Yakin Erturk, the UN special rapporteur on violence against women, its causes and consequences, will visit Saudi Arabia from February 4 to February 13 at the government’s invitation, her office said in a statement.

Erturk, a sociology professor at the Middle East Technical University in Ankara, will meet government authorities, UN officials and individual victims of violence against women during her visit.

She will report her findings to the UN Human Rights Council.

Saudia Arabia is governed by Wahabism, a strict interpretation of Islam that — in the name of Sharia law — imposes complete separation of the sexes. As such, it is illegal for a woman to be in the company of a man who is not in her immediate family.

Earlier this month, the Committee on the Elimination of Discrimination against Women quizzed Saudi officials on numerous aspects of women’s life in the kingdom, including the fact that men have the right to twice the inheritance women are allowed, and that women are obliged to have a "tutor" accompany them for many daily tasks.

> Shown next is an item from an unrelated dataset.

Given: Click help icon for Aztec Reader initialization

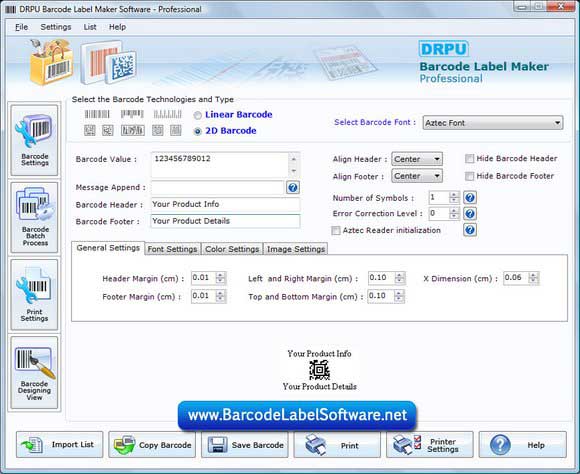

"Without the presence of this tutor (guardian), a woman cannot study, access health services, marry, travel abroad, have a business or even access an ambulance in an emergency," one of the experts on the committee said.

The Saudi delegation highlighted in a report they submitted to the committee that "Saudi society is still largely a tribal society and changes in mentality allowing new ideas to be accepted take time".

In its report, Riyadh also wrote that "Islam, as a realistic religion, admits that total equality between man and woman is contrary to reality, as various scientific studies on their psychological differences have shown".

The committee overseas the application of the Convention on the Elimination of All Forms of Discrimination against Women, a UN treaty regarded as a global bill of rights for women.